Problem:
Listed below are entries; give the number of lines among them that include "button", and only that number.

Provided material:
┄┄┄┄┄┄┄┄┄┄

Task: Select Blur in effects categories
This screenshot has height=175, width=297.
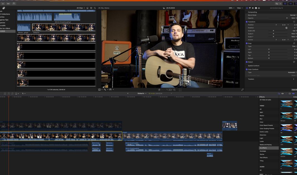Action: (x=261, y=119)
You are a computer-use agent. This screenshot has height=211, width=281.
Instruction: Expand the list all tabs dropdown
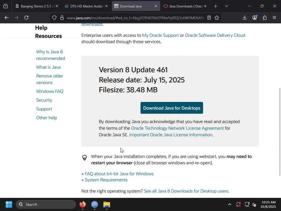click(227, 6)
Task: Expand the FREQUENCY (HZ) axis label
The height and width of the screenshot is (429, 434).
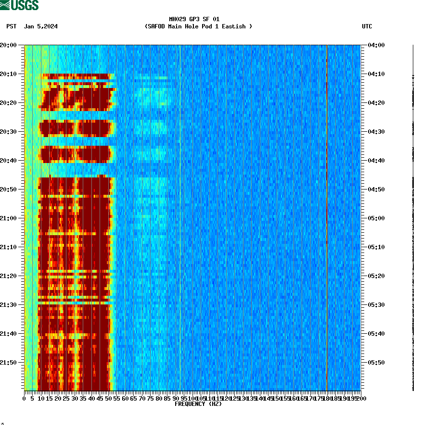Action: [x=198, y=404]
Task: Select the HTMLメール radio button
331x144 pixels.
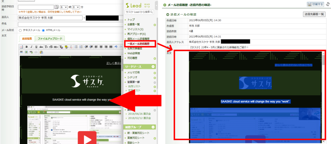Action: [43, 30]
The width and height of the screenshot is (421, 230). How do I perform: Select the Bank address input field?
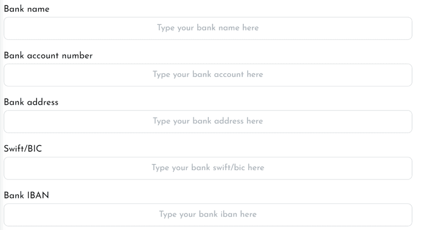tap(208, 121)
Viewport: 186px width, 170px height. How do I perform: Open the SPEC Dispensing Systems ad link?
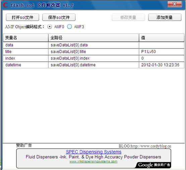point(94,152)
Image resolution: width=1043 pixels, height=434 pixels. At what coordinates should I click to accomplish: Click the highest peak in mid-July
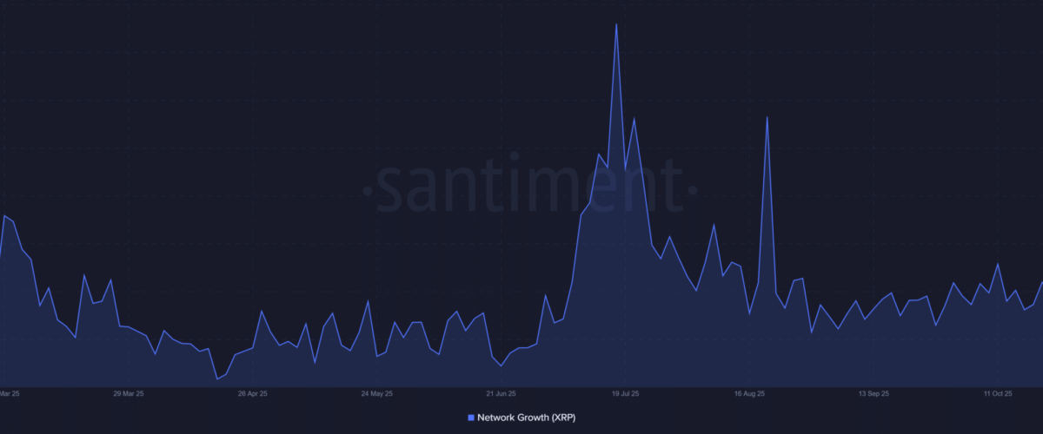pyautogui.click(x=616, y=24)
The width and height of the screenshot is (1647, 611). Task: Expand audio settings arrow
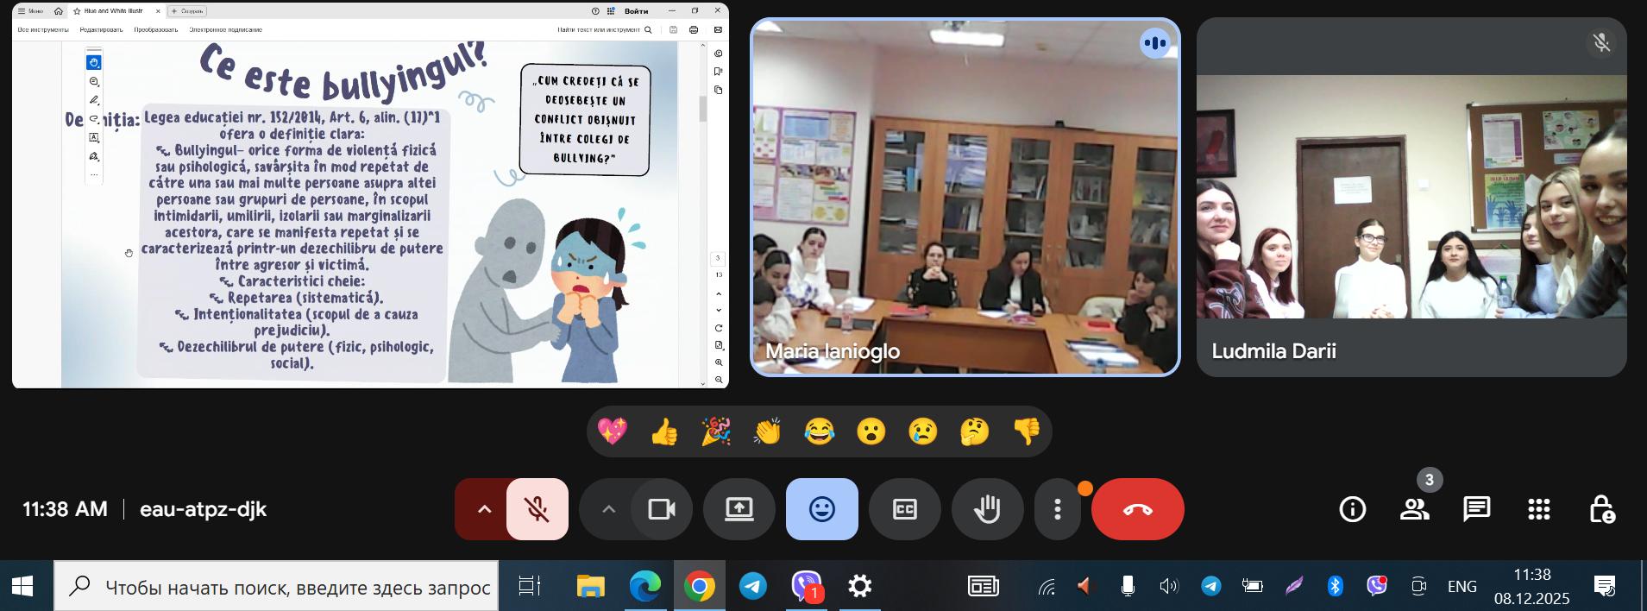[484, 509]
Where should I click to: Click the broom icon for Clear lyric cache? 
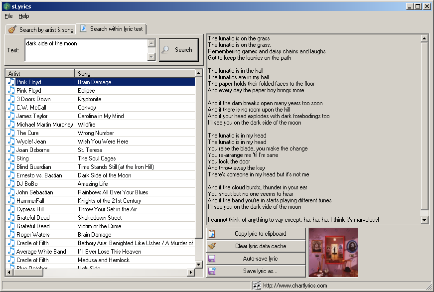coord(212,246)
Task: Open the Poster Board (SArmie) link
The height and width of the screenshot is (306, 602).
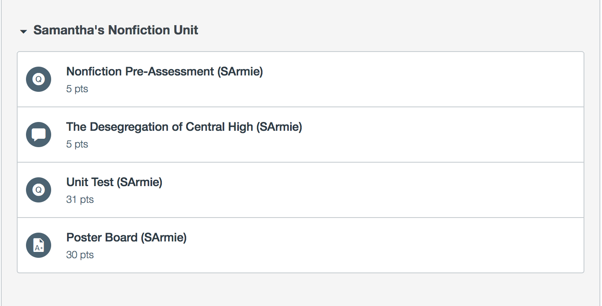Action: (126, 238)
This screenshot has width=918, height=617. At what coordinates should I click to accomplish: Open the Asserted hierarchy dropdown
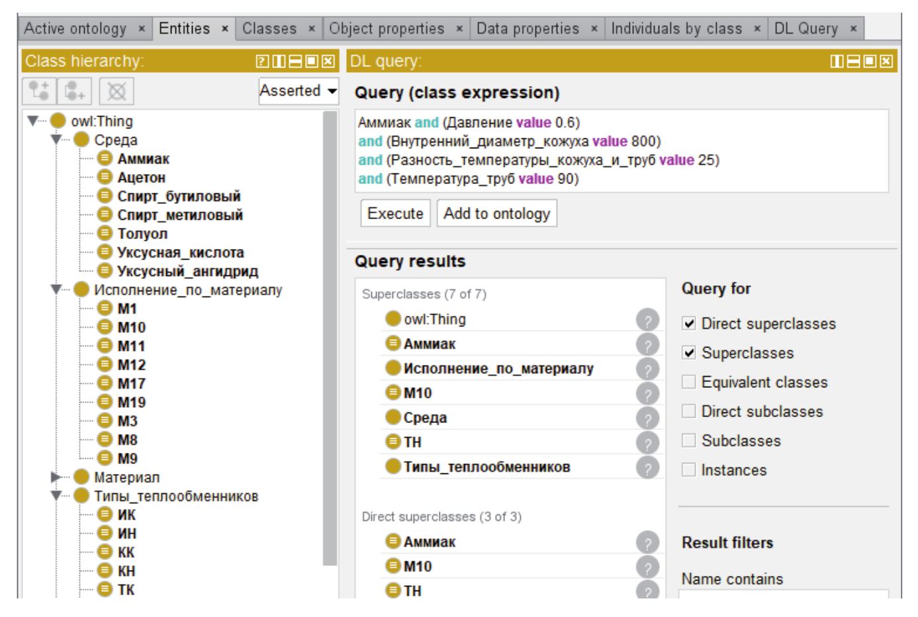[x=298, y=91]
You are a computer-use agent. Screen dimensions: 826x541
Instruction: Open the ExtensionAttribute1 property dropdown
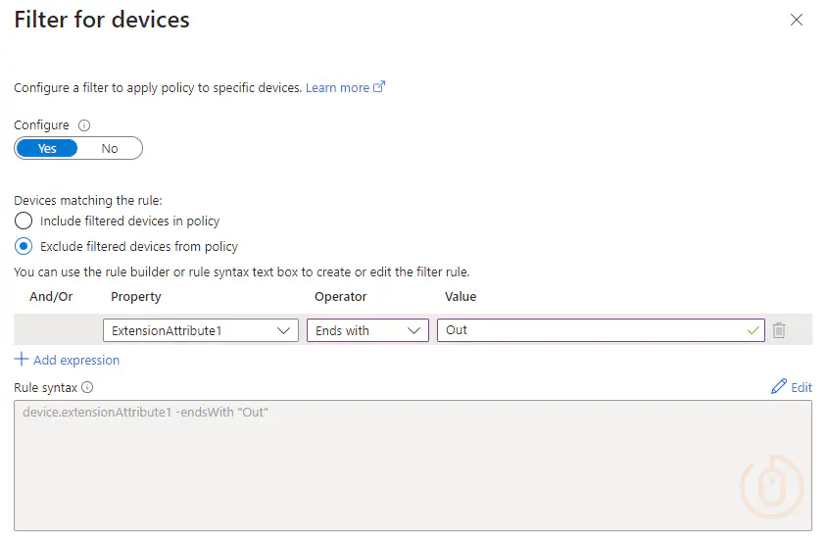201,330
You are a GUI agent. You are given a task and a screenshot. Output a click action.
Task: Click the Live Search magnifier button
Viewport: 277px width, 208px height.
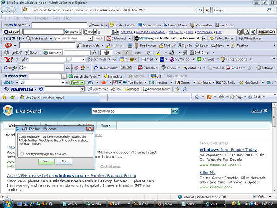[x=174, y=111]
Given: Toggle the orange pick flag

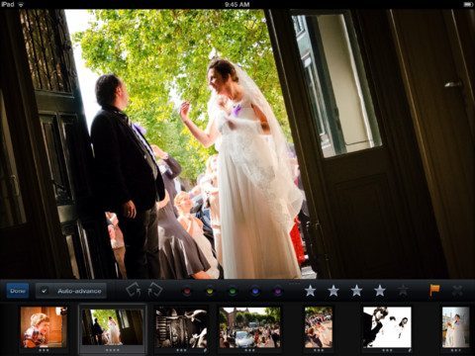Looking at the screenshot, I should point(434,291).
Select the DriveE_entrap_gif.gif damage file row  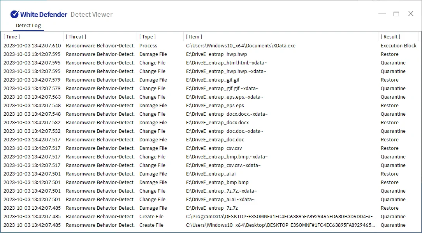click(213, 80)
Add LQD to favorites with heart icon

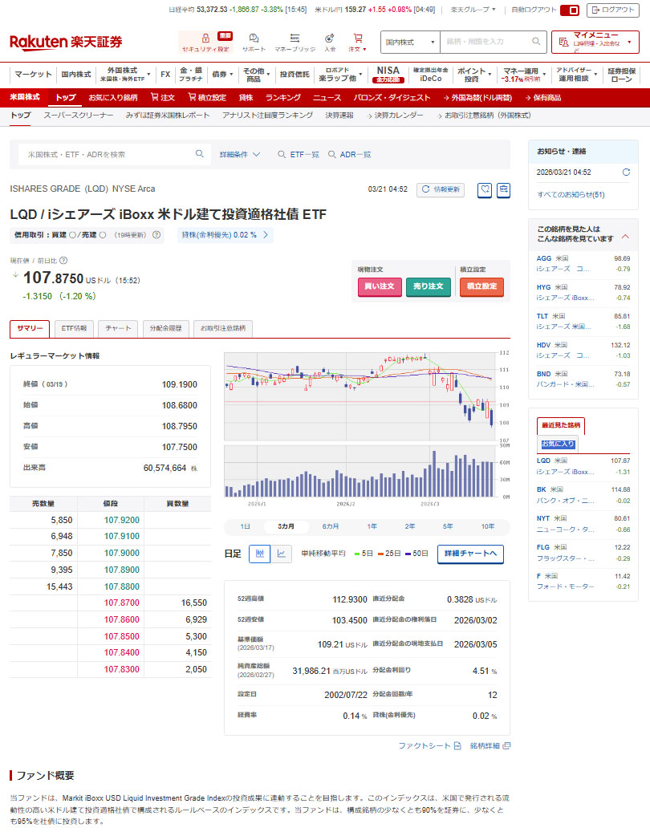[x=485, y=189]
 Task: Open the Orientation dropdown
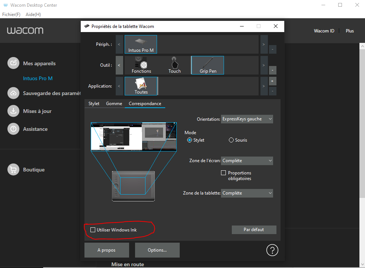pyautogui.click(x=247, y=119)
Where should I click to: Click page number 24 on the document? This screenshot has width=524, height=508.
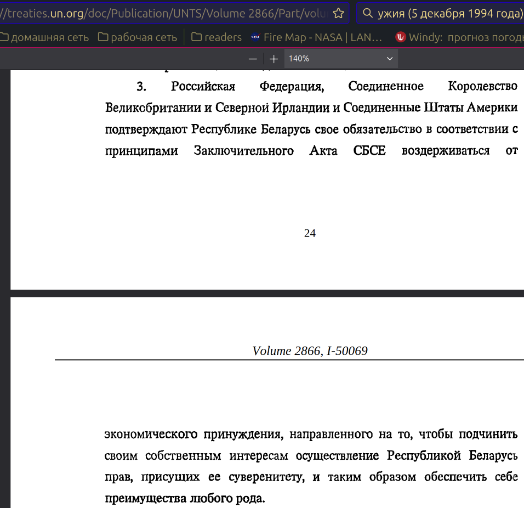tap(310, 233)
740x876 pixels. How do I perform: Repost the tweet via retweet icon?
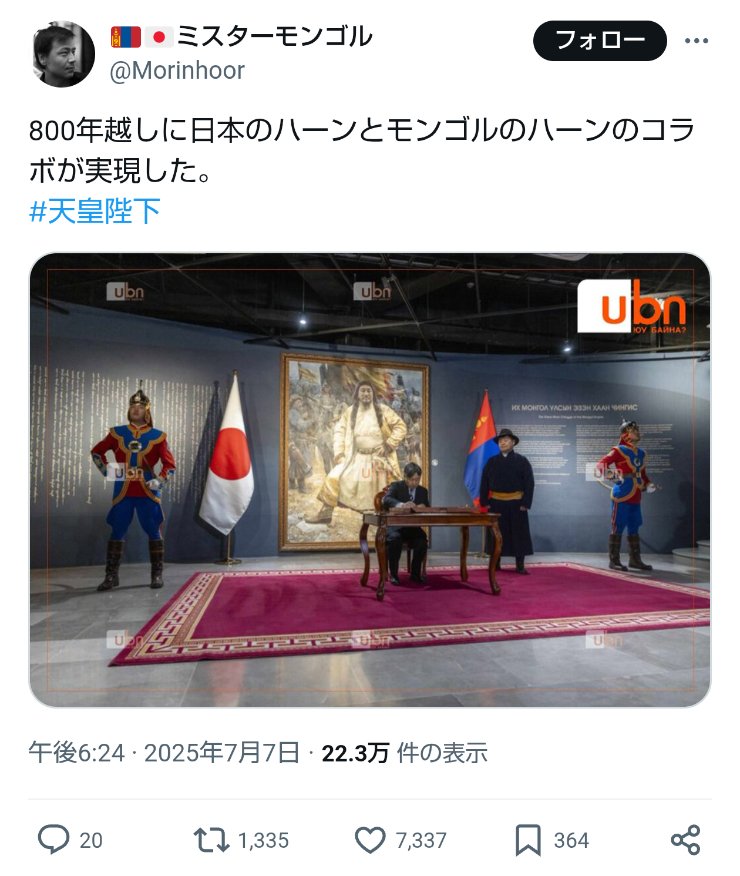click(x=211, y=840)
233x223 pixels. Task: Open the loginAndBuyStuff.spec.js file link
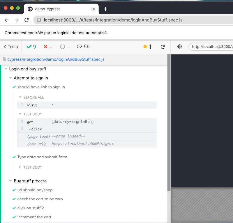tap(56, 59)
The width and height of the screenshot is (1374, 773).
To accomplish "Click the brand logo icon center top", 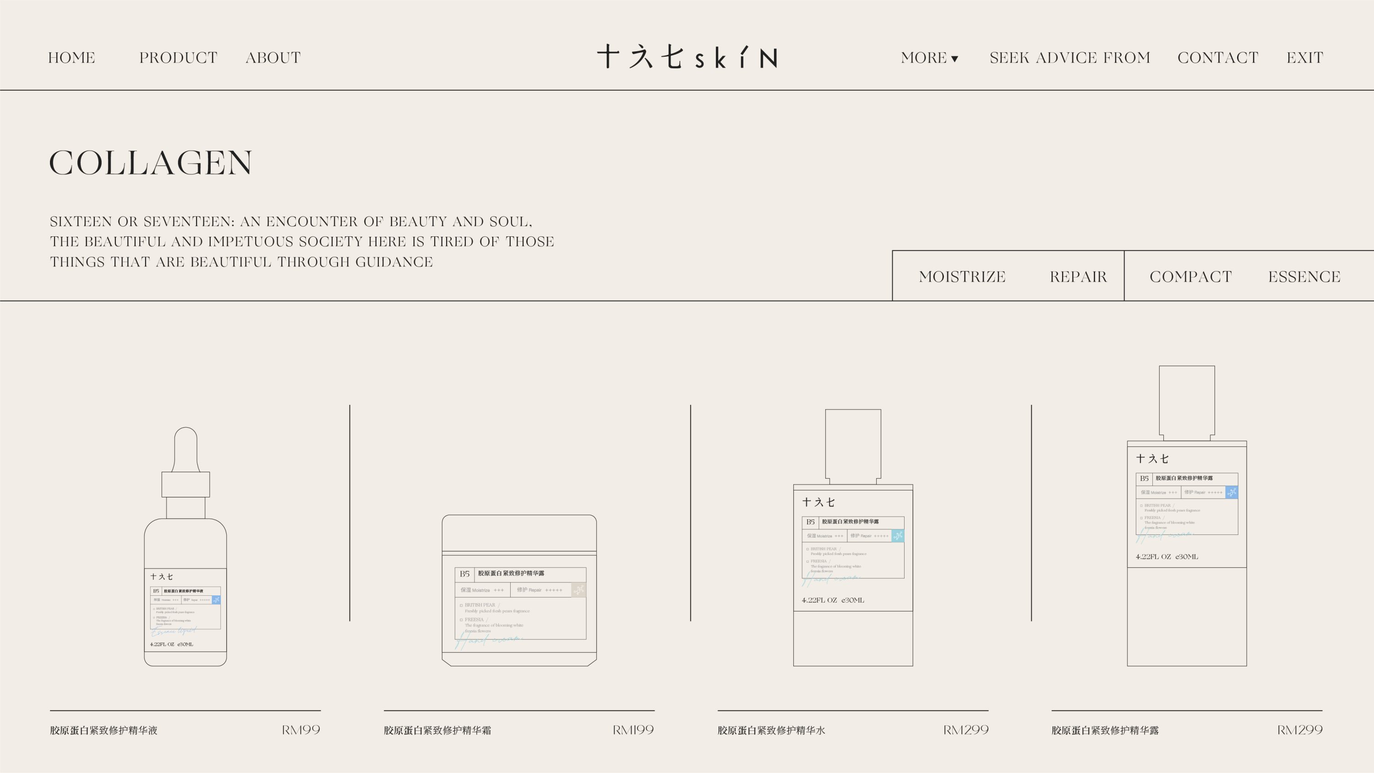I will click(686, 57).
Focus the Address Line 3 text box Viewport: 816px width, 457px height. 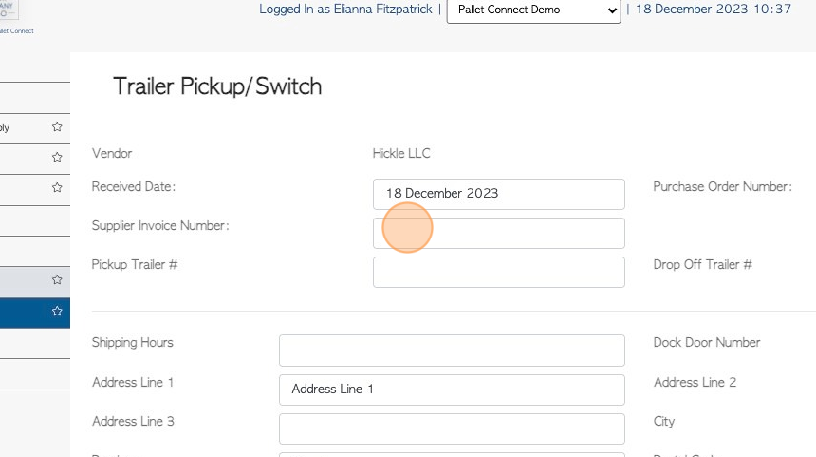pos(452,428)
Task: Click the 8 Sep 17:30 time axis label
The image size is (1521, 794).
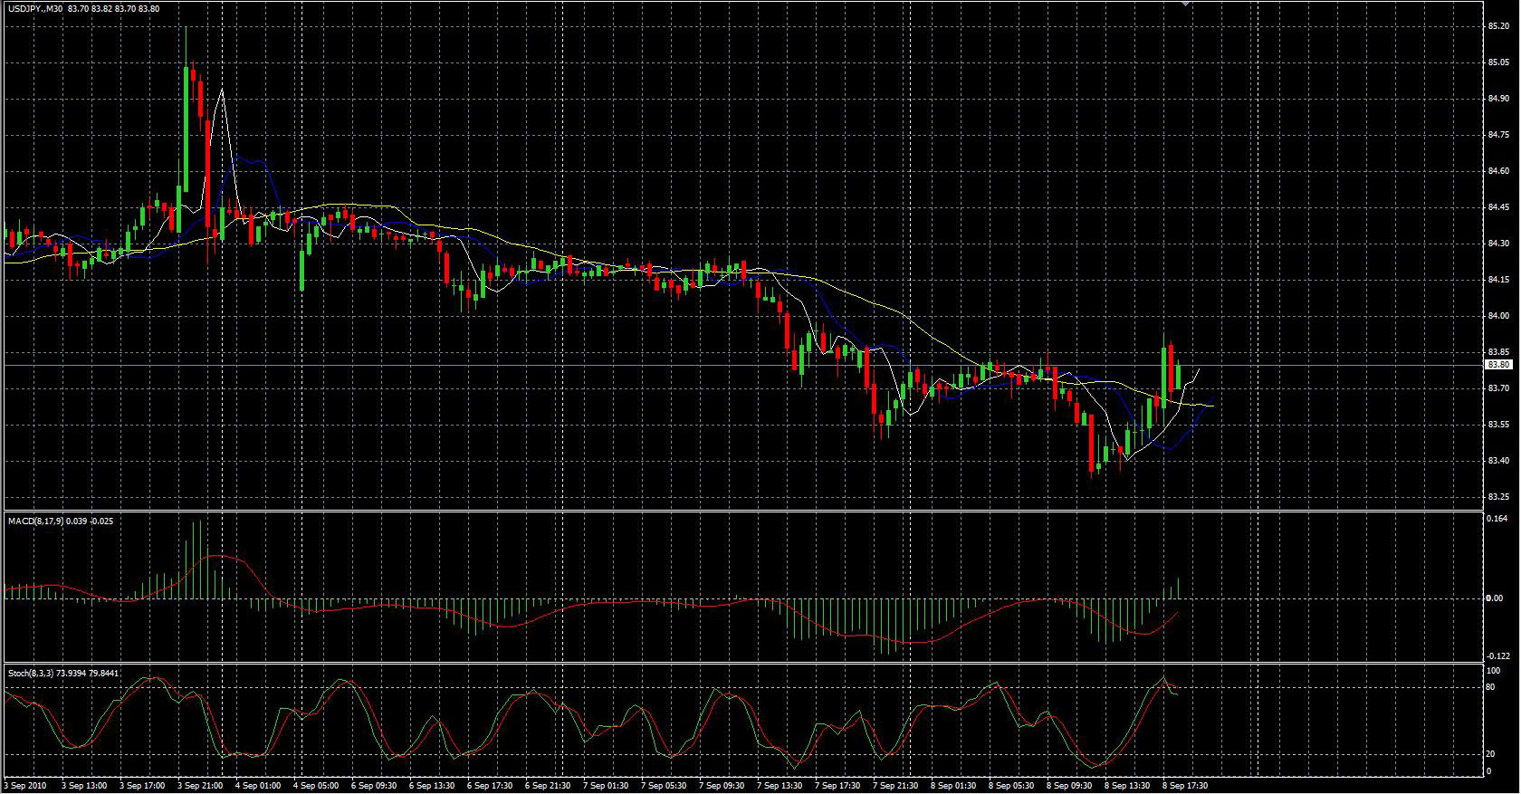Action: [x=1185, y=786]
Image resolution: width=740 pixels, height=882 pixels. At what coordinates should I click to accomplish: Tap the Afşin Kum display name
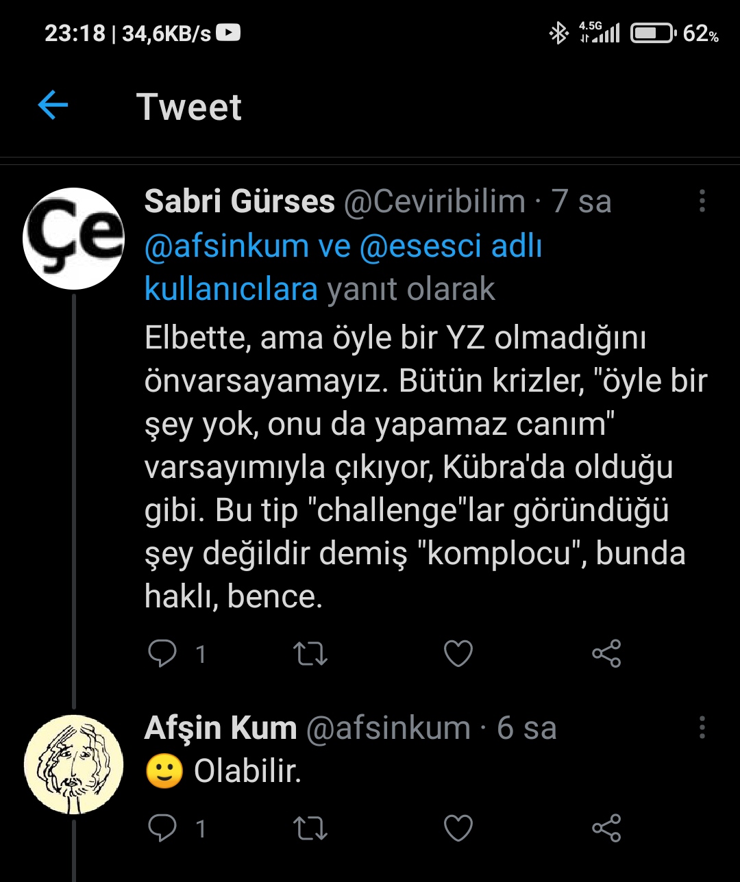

┄┄┄┄┄┄┄┄┄┄

Answer space:
2